▶ Source document
* BEGIN *

De Buck Gallery at The Armory Show

August 29, 2025 - September 30, 2025

De Buck Gallery is pleased to announce its participation in The Armory Show 2025 at the Javits Center in New York from September 5 to 7, with a VIP preview on September 4, at booth 138. Our presentation will bring together a carefully curated selection of works that set contemporary voices in dialogue with historically significant artists, creating a platform for discovery, exchange, and connection.

Rashid Al Khalifa, Spectrum 2 (II), 2021
Rashid Al Khalifa, Spectrum 2 (II), 2021
Rashid Al Khalifa, Spectrum XVII, 2021
Rashid Al Khalifa, Spectrum XVII, 2021
Rashid Al Khalifa, Spectrum 2 (I), 2021
Rashid Al Khalifa, Spectrum 2 (I), 2021

Introducing Rashid Al Khalifa

We are pleased to introduce the work of Bahrain-based artist Rashid Al Khalifa, whose reflective sculptural forms transform light and space into immersive experiences, inviting the viewer into a shifting play of perception and materiality. 

At the booth, the gallery will feature a selection of works from Khalifa’s recent Spectrum series. As with a spectrum of color, Khalifa’s Spectrum works present a band of colors, created by a separation of the components of light by their degrees of refraction according to wavelength. As a spectrum moves from one color to another, its identity is altered. Each work in this series derives its effect from its placement within an environment and the emotional state of the viewer. It’s through these endless possibilities of color combinations that each work provokes a different feeling, sensation or thought process. Spectrum is in a sense the mediator, prompting a dialogue between the viewer and the artist.

* END *

▶ Recorded data
* BEGIN *

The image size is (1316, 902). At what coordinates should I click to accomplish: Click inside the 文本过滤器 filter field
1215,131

* END *
* BEGIN *

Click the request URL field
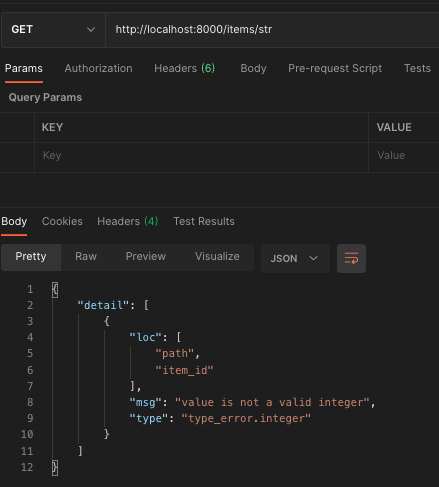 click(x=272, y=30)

* END *

▶ Work to do
a: In the Armory Show announcement, at which booth will De Buck Gallery appear?
b: Continue the Armory Show announcement from its last sentence.

▶ Responses for each task
a: Booth 138.

b:
Devan Shimoyama, Gommaar Gilliams, and Zak Ové

Devan Shimoyama, Atsuko, 2025

Alongside his practice, we present new and compelling works by Devan Shimoyama, Gommaar Gilliams, and Zak Ové, each exploring themes of identity, culture, and narrative in distinctive and powerful ways.

Shimoyama’s four new paintings are a continuation of his exploration of cartooning, anime and ideas surrounding transformation. Atsuko, Michiko, and Satoshi are all characters from an anime the artist watched in high school called Michiko & Hatchin, which the titular character was said to be inspired by 90s R&B singer Aaliyah, who was one of Shimoyama’s favorite singers.

Shimoyama was immediately fascinated by the worldbuilding of this fictional afro Latino city through the lens of Japanese animation, which felt like the hybridization within Shimoyama’s own identity as a person of Asian and Caribbean descent. 

Gommaar Gilliams paintings invite viewers into lush, dreamlike spaces filled with celestial elements, mythic figures, and animals in whimsical motion. His archetypal figures—often shown journeying through fantastical landscapes—reflect universal stories and timeless human experiences.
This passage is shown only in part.